**Work order**: Output the records that follow, keeping every line exactly as it is.

Extracted records
-=-=-

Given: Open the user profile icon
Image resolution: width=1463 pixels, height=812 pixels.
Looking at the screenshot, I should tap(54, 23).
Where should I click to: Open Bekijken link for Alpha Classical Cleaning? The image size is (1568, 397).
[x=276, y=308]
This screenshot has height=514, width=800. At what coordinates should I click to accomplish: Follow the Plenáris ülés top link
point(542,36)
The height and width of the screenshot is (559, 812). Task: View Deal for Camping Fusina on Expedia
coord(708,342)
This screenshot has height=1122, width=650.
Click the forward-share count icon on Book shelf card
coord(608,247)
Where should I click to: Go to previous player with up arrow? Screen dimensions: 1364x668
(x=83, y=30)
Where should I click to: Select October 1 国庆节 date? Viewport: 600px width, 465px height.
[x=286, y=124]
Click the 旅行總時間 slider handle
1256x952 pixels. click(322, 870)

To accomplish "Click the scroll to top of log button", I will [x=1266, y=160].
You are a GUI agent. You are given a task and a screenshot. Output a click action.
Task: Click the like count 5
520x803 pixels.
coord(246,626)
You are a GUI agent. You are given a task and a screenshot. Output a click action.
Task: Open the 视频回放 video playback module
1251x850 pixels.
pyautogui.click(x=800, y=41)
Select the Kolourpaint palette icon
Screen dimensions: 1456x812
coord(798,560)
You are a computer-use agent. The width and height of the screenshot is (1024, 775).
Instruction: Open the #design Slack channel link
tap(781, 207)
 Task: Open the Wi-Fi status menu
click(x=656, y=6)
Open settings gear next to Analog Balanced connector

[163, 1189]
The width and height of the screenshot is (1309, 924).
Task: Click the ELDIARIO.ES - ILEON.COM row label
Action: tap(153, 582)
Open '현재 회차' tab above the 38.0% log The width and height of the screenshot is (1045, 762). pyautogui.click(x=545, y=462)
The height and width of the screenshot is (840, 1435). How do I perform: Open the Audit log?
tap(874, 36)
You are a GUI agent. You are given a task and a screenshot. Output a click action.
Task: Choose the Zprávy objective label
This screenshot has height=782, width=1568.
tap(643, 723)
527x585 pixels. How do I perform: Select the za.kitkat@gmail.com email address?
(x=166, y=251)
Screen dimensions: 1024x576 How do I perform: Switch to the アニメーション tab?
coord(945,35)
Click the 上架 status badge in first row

-=-=-

**Solution**:
Given: Open the user profile icon
Image resolution: width=1463 pixels, height=812 pixels.
Looking at the screenshot, I should tap(54, 23).
Where should I click to: Open Bekijken link for Alpha Classical Cleaning? The image size is (1568, 397).
[x=276, y=308]
This screenshot has height=514, width=800. At what coordinates should I click to accomplish: Follow the Plenáris ülés top link
point(542,36)
The height and width of the screenshot is (559, 812). Task: View Deal for Camping Fusina on Expedia
coord(708,342)
This screenshot has height=1122, width=650.
Click the forward-share count icon on Book shelf card
coord(608,247)
Where should I click to: Go to previous player with up arrow? Screen dimensions: 1364x668
(x=83, y=30)
Where should I click to: Select October 1 国庆节 date? Viewport: 600px width, 465px height.
[x=286, y=124]
Click the 旅行總時間 slider handle
1256x952 pixels. click(322, 870)

To accomplish "Click the scroll to top of log button", I will [x=1266, y=160].
You are a GUI agent. You are given a task and a screenshot. Output a click action.
Task: Click the like count 5
520x803 pixels.
coord(246,626)
You are a GUI agent. You are given a task and a screenshot. Output a click action.
Task: Open the 视频回放 video playback module
1251x850 pixels.
pyautogui.click(x=800, y=41)
Select the Kolourpaint palette icon
Screen dimensions: 1456x812
coord(798,560)
You are a computer-use agent. The width and height of the screenshot is (1024, 775).
Instruction: Open the #design Slack channel link
tap(781, 207)
 Task: Open the Wi-Fi status menu
click(x=656, y=6)
Open settings gear next to Analog Balanced connector

[163, 1189]
The width and height of the screenshot is (1309, 924).
Task: Click the ELDIARIO.ES - ILEON.COM row label
Action: tap(153, 582)
Open '현재 회차' tab above the 38.0% log The width and height of the screenshot is (1045, 762). pyautogui.click(x=545, y=462)
The height and width of the screenshot is (840, 1435). How do I perform: Open the Audit log?
tap(874, 36)
You are a GUI agent. You are given a task and a screenshot. Output a click action.
Task: Choose the Zprávy objective label
This screenshot has height=782, width=1568.
tap(643, 723)
527x585 pixels. How do I perform: Select the za.kitkat@gmail.com email address?
(x=166, y=251)
Screen dimensions: 1024x576 How do I perform: Switch to the アニメーション tab?
coord(945,35)
Click the 上架 status badge in first row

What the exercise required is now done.